Member of the Chamber of Deputies
- In office 15 May 1965 – 11 September 1973
- Constituency: 19th Departmental Group

Personal details
- Born: 13 May 1904 Mulchén, Chile
- Died: 24 September 1983 (aged 79) Vienna, Austria
- Party: Communist Party of Chile
- Spouse(s): Telma Moreira Genovita Gallegos
- Children: Eight
- Alma mater: University of Chile (LL.B)
- Occupation: Politician
- Profession: Lawyer

= Luis Enrique Tejeda =

Chilean politician (1904–1983)

Luis Enrique Tejeda Oliva (13 May 1904 – 24 September 1983) was a Chilean lawyer, writer, and politician of the Communist Party of Chile. He served as Deputy for the 19th Departmental Group (Laja, Mulchén, and Nacimiento) from 1965 to 1973.

==Biography==
Born in Mulchén, he was the son of Francisco Antonio Tejeda Escobar and Ana Rita Oliva Godoy. His brother was writer Juan Tejeda. He studied at the Liceo de Aplicación and then studied law at the University of Chile, becoming a lawyer and taking the oath on 15 March 1928. He earned a doctorate in law with a specialization in criminalistics at the Central University of Ecuador.

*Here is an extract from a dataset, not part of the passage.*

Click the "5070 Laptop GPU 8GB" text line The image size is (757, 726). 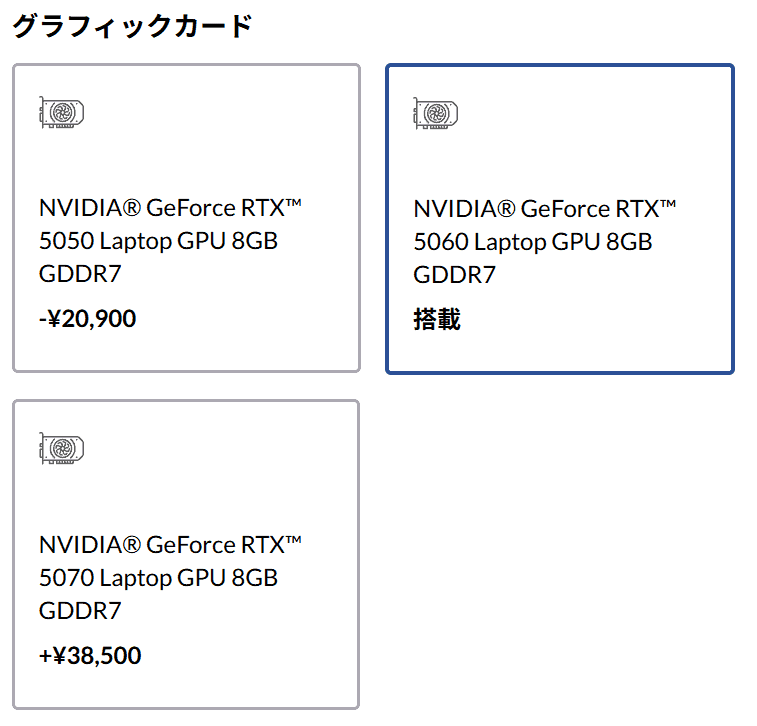point(158,578)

Between 1924 and 1927, during his university years, he was detained 27 times for political activities and exiled to Ecuador. In 1927 he led the Law Students’ Center. Starting in 1938, he rose in the ranks of the Communist Party in regional leadership positions over the next twenty years. During the government of President Carlos Ibáñez del Campo, he went into exile and, upon returning, was relegated to Mulchén, later to Chiloé, and again to Mulchén, which left him bedridden for seven years in Los Ángeles. There he continued political activism—organizing committees and publishing his clandestine newspaper, La Pulga. He was also among the first exiled to the Pisagua internment camp, and later held in Lautaro and Alhué.

In the 1965 Chilean parliamentary election Tejeda was elected Deputy for the 19th Departmental Group (Laja, Mulchén, Nacimiento), joining the Permanent Committee on Constitution, Legislation and Justice. In the 1969 Chilean parliamentary election he was re-elected to the same commission, and again in the 1973 election. His mandate ended with the coup of 11 September 1973. During the Pinochet regime, he went into exile in Frankfurt, West Germany, eventually relocating to Vienna, where he died on 24 September 1983.